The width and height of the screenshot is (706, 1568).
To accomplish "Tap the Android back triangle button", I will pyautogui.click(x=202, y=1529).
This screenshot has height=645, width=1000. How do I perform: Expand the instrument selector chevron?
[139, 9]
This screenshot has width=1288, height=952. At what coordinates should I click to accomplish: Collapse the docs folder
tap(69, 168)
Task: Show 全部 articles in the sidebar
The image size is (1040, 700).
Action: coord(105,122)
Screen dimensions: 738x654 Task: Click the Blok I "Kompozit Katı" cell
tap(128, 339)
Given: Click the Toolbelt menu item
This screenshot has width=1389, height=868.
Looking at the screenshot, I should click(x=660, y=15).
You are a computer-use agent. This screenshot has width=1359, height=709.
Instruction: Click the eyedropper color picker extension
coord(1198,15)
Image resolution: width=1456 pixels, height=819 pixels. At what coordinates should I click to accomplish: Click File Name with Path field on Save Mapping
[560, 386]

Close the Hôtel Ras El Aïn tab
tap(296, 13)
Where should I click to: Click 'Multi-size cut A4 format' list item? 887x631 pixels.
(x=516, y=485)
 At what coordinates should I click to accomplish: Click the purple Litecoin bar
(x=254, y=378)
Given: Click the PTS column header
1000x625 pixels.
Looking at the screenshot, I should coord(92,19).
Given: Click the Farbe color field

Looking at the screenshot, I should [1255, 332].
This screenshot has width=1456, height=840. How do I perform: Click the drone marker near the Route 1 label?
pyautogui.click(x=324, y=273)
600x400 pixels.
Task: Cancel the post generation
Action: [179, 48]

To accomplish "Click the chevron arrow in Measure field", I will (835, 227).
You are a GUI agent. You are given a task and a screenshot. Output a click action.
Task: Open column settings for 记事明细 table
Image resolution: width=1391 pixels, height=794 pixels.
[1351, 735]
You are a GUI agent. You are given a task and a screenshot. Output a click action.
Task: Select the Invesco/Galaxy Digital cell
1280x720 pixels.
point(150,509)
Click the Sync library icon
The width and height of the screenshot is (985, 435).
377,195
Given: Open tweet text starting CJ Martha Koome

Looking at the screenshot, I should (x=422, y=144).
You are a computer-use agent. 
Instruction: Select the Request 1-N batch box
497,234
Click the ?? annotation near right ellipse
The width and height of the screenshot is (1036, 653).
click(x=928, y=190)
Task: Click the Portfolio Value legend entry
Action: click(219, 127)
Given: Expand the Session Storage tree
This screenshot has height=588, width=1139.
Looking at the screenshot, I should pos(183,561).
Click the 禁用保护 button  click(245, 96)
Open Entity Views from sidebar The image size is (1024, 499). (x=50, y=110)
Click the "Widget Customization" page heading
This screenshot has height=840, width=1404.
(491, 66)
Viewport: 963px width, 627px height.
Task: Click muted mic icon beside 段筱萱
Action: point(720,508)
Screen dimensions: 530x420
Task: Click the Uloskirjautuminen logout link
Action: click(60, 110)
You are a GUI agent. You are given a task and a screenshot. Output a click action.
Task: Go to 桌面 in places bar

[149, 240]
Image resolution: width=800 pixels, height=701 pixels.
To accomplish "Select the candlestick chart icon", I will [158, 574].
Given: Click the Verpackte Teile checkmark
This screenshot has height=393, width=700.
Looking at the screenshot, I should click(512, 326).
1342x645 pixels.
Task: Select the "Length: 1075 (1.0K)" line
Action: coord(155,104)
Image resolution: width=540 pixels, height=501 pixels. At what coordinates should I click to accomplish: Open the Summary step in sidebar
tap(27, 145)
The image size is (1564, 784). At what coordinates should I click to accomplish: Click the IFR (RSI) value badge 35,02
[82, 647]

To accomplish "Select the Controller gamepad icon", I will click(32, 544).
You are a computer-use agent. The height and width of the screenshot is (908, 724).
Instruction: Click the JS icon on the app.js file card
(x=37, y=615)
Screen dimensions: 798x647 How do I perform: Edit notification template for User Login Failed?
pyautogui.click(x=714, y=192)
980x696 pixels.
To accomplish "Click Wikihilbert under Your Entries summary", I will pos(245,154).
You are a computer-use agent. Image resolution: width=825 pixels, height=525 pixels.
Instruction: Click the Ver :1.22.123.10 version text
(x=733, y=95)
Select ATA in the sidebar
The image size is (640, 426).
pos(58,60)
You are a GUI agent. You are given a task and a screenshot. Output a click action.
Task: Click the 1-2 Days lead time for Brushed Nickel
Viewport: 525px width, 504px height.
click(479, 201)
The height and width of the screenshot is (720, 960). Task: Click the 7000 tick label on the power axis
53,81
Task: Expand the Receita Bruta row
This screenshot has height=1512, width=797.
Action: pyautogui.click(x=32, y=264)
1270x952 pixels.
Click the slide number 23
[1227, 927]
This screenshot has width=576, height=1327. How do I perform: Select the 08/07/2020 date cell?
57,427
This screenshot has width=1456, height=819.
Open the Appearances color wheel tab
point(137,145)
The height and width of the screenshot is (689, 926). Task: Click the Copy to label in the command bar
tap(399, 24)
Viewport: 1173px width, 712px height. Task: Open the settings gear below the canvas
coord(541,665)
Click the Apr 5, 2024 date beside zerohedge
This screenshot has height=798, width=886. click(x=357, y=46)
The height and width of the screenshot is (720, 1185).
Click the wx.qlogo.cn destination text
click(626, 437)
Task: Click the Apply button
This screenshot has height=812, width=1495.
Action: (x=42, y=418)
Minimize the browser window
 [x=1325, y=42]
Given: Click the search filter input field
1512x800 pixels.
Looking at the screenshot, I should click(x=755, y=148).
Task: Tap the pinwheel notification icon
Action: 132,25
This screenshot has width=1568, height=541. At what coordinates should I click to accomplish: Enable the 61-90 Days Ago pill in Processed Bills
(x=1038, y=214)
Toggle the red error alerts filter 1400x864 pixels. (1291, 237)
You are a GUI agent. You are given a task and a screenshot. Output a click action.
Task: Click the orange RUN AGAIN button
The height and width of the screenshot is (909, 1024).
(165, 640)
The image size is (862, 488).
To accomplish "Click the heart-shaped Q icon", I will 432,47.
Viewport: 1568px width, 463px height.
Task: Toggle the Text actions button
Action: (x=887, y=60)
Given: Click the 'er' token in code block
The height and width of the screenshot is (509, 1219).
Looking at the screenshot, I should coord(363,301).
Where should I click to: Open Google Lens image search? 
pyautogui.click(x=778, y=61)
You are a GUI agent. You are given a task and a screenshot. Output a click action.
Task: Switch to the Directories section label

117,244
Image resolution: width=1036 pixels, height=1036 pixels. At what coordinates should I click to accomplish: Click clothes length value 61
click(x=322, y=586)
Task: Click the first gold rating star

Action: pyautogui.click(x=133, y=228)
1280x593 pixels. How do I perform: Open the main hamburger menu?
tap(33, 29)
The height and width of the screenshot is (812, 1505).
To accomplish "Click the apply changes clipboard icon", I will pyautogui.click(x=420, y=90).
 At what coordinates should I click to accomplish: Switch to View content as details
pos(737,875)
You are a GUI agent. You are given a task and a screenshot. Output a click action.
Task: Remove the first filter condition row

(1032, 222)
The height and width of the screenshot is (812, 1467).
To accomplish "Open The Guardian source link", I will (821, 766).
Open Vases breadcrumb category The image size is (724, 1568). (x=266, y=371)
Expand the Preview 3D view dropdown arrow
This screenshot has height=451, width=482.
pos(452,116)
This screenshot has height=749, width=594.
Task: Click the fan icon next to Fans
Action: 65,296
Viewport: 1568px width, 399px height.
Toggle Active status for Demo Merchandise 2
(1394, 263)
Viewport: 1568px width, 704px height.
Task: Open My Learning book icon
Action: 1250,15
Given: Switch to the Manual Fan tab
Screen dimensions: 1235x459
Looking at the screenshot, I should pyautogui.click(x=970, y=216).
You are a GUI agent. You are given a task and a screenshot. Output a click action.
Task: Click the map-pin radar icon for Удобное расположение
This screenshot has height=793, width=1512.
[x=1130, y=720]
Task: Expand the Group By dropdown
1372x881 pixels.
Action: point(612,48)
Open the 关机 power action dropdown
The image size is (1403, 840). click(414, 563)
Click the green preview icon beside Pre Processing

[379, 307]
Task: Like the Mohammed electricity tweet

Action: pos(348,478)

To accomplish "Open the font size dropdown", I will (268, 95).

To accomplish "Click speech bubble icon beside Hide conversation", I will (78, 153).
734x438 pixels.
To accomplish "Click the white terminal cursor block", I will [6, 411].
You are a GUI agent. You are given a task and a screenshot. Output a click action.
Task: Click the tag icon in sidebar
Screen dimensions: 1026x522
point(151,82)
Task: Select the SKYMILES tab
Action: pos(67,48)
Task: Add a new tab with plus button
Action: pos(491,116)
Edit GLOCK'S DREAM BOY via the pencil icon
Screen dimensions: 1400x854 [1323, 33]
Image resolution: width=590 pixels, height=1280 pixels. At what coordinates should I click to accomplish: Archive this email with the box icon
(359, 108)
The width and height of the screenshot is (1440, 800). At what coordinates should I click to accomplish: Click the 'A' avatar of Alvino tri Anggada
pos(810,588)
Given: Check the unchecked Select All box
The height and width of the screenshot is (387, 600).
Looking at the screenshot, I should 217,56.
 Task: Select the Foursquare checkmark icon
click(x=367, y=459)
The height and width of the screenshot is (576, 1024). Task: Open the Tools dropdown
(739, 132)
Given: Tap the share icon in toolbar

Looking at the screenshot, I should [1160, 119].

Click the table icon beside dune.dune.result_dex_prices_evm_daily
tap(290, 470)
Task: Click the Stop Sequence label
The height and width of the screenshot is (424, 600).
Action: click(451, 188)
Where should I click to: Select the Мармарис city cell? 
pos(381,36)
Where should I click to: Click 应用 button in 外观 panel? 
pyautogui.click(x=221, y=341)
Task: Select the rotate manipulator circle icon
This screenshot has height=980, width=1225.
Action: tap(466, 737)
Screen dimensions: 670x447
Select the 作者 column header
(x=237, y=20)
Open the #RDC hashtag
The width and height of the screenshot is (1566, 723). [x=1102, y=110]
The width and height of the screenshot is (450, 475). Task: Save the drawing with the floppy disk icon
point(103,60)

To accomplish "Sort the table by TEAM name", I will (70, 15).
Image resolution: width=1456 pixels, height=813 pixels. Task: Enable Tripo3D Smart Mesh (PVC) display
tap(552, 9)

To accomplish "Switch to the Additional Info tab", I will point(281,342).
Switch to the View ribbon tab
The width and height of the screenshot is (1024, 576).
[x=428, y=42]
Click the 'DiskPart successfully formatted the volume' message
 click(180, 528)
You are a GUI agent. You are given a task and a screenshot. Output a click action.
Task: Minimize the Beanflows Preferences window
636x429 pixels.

● **Task goal**:
Begin at the entry line that has "The width and height of the screenshot is (450, 475)." and stop after the one that has "tap(552, 9)". Give those lines again, replacing "drawing" with "sketch" and changing nothing else.

● **Solution to the exercise**:
The width and height of the screenshot is (450, 475). Task: Save the sketch with the floppy disk icon
point(103,60)

To accomplish "Sort the table by TEAM name", I will (70, 15).
Image resolution: width=1456 pixels, height=813 pixels. Task: Enable Tripo3D Smart Mesh (PVC) display
tap(552, 9)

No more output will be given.